The ninth warhead completed the first layer across the floor of the wagon. They didn’t fit together neatly, like pencils, but were held apart by their fins. At this rate, I could see, there were going to be five layers, the top one at the height of my head.
‘Time, Jason?’ I shouted.
‘Fourteen eleven.’
Christ! I ran back to the stack, snatched the warhead next in line, cradled it, scuttled across, decanted it, ran back. Some of the casings felt rough and puckered; brown spots showed where rust had pitted the surface. Three more like that, and I was panting desperately. The chemical smell in the air seemed to be accumulating in my mouth, producing an acid taste and making my throat sore.
With the score at fifteen, there came a sudden shout from the cab.
‘What is it?’
‘Radio, sah. They seen the convoy.’
I ran out into the open, stood on the step below the open driver’s door and reached up for the mike.
‘Green One, say again.’
‘Green Two.’ Now it was Pav on the other end. ‘The fuckers are in sight.’
‘How many?’
‘Two Gaz jeeps at the front. Then three big wagons – four- or five-tonners.
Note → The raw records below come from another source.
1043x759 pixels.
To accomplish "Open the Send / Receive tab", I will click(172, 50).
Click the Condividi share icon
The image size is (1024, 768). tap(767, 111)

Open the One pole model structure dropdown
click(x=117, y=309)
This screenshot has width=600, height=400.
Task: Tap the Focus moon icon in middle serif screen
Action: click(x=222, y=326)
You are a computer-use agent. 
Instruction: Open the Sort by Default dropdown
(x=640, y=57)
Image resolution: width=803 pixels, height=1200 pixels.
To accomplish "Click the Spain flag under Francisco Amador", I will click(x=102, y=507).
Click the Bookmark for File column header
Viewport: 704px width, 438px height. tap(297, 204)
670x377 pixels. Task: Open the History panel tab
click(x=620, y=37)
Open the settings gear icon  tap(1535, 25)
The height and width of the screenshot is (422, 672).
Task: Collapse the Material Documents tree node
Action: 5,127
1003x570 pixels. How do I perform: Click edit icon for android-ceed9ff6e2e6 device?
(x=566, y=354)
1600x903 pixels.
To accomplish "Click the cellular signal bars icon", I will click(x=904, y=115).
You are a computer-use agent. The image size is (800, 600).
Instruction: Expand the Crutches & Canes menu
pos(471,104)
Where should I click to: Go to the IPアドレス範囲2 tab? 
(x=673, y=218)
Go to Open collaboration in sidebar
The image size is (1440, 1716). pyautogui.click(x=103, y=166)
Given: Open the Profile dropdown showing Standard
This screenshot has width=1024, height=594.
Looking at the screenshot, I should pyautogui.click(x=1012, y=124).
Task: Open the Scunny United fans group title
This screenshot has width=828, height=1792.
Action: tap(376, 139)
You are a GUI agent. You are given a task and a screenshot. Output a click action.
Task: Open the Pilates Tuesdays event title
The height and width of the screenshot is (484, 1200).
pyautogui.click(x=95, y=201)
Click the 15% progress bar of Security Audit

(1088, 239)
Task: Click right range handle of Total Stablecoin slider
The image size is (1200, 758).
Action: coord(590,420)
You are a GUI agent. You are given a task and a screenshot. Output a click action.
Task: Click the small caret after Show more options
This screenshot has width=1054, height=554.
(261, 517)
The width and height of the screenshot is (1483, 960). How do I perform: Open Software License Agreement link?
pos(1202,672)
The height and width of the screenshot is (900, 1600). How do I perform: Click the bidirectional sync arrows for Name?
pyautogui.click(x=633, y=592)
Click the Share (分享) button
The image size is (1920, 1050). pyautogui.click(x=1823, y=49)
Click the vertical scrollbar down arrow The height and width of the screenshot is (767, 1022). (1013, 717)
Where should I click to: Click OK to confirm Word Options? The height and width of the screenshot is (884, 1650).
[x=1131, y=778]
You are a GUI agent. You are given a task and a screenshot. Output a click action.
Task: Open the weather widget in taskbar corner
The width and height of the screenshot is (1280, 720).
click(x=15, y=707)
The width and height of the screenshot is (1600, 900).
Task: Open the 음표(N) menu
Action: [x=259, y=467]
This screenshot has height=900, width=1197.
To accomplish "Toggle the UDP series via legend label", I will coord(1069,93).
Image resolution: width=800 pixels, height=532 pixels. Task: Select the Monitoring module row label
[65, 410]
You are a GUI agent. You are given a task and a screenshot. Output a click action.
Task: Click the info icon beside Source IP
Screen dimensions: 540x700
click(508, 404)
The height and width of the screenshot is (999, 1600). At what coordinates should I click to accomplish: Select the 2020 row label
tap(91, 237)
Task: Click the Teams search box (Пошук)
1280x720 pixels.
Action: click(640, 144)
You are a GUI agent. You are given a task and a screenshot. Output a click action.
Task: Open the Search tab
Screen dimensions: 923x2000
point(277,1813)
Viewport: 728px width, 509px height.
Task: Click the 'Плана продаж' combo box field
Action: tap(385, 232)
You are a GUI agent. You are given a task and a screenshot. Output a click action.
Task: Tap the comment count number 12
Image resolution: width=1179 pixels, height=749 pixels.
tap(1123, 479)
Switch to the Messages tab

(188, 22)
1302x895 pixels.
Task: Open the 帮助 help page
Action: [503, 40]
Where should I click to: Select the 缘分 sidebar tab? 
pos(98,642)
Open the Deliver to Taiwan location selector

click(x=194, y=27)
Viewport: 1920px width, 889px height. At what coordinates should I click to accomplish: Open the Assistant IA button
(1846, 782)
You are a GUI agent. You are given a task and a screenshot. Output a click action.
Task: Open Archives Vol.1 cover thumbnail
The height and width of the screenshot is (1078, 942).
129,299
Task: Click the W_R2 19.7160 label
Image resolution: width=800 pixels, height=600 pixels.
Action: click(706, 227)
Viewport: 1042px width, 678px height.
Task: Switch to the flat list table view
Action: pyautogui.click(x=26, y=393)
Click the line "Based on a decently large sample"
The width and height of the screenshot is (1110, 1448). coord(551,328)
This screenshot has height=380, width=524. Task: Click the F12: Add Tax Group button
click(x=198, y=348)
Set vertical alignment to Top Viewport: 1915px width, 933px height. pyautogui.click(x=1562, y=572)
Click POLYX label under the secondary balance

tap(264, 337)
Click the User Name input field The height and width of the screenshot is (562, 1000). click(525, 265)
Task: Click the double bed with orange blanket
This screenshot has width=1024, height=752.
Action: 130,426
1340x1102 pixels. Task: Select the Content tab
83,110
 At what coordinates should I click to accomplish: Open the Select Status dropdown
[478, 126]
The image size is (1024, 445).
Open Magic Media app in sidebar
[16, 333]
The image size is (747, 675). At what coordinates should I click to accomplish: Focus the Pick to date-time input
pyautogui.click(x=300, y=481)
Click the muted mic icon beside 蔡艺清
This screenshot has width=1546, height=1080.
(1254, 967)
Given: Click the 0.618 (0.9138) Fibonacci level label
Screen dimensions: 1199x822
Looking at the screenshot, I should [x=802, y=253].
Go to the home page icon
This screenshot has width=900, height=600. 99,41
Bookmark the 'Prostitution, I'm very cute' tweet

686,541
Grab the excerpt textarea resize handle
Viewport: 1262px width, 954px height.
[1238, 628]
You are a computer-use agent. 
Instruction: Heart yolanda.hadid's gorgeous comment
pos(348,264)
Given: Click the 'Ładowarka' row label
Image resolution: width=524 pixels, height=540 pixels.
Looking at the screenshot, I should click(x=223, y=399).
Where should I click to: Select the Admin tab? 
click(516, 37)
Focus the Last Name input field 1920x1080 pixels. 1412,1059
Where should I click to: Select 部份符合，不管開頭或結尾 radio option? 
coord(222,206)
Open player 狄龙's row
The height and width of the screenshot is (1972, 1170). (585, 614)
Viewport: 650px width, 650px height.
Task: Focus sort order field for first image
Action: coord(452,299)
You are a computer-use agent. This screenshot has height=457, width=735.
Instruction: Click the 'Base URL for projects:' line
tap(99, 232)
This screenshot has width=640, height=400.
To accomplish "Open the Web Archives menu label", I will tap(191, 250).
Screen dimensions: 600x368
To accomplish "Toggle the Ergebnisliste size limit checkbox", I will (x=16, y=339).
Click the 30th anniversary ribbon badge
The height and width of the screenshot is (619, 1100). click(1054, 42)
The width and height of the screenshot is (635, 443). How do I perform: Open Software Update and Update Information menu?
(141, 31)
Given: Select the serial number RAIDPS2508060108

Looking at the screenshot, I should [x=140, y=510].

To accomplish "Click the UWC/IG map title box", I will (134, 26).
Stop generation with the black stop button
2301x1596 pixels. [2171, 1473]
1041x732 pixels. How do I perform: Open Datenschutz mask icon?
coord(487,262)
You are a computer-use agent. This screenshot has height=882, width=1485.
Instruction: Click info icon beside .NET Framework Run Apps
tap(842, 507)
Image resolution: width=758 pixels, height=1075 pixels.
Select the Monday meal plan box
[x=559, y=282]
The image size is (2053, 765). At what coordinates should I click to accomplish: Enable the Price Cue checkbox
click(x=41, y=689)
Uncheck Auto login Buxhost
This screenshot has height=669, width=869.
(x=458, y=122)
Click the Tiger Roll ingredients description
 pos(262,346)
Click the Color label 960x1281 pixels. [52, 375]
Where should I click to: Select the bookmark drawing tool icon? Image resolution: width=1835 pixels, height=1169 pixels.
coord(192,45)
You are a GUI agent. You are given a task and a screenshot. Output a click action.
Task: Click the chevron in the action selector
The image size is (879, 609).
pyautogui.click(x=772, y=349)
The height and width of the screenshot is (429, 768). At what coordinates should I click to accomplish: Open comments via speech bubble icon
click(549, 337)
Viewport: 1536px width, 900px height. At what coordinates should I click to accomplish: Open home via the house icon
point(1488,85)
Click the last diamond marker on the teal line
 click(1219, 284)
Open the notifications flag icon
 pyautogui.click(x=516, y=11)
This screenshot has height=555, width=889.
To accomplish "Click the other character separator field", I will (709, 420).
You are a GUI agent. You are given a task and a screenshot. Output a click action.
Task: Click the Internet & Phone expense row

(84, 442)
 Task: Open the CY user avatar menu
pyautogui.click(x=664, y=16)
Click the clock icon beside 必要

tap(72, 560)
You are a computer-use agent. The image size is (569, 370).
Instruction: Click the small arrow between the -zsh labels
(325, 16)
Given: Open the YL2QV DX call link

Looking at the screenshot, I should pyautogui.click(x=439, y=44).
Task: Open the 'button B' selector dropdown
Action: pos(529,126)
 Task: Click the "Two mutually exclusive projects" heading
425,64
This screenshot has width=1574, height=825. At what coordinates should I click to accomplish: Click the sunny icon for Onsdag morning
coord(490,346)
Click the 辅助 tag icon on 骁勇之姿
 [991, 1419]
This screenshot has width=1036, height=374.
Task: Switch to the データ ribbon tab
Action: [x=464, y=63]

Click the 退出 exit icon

Another jeep at the back.’
‘What are you planning?’
‘We’re going to let them come nearly to the junction, then hit the lead vehicle.’
‘Roger. Who’s on the five-oh?’
‘Phil.’
‘Great.’
‘How are things your end?’
‘Tough. But we’re winning. Loaded a third already. Done in twenty minutes.’
‘Roger. Wait out.’
I wasn’t going to tell him about the Russians’ death. That could wait.
Jason pulled the mike back up on its springy, coiled lead.
‘Water!’ I croaked. ‘Throw me a bottle.’
He lobbed one out. I filled my mouth, swilled the water round and spat it out, then drained the rest at a single swallow. The liquid revived me and I tore back to work, pulling, lifting, carrying, loading, shoving.
I’d just shifted the twenty-fifth warhead, clearing the third row down, when Jason shouted again. This time, when I emerged, he yelled just one word: ‘Shooting!’
I stood by the cab door and listened. Even without a commentary I could tell what was happening from the noise exploding over the open radio link. The .50 was firing in short bursts, four or five rounds at a time, its heavy hammer roaring out of our loudspeaker. In my mind I could see the green tracer, every fifth round, looping away into the distance, to curl in and smack the target.